** What is required **
Go over the data and keep only the lines that include "calendar".

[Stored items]
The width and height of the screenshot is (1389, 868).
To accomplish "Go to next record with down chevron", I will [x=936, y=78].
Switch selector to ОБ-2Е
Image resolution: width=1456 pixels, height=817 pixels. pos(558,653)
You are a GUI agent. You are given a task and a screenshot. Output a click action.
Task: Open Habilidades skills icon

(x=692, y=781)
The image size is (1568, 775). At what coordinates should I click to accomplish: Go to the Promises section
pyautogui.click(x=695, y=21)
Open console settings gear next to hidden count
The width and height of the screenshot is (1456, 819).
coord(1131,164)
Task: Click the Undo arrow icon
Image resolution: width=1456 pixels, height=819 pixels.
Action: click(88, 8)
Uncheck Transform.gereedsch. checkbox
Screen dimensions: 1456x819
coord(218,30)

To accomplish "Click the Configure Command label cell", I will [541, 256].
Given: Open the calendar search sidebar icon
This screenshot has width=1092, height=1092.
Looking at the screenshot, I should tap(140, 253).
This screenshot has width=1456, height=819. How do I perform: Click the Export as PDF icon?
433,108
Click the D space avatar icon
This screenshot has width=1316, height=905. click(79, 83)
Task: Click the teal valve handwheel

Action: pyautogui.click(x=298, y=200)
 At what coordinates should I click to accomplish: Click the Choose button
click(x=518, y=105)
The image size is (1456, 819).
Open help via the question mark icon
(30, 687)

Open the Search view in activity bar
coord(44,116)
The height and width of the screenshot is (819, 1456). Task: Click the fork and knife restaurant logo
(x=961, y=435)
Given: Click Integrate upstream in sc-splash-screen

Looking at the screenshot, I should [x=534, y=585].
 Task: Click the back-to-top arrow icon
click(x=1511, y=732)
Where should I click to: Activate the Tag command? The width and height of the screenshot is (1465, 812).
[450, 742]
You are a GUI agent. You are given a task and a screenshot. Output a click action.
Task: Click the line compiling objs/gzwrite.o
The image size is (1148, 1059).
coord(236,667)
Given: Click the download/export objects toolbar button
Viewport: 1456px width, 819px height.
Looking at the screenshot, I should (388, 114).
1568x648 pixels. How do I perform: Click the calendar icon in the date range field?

** Result of this task **
Given: Open the calendar search sidebar icon
1568x648 pixels. How do I perform: Click the calendar icon in the date range field?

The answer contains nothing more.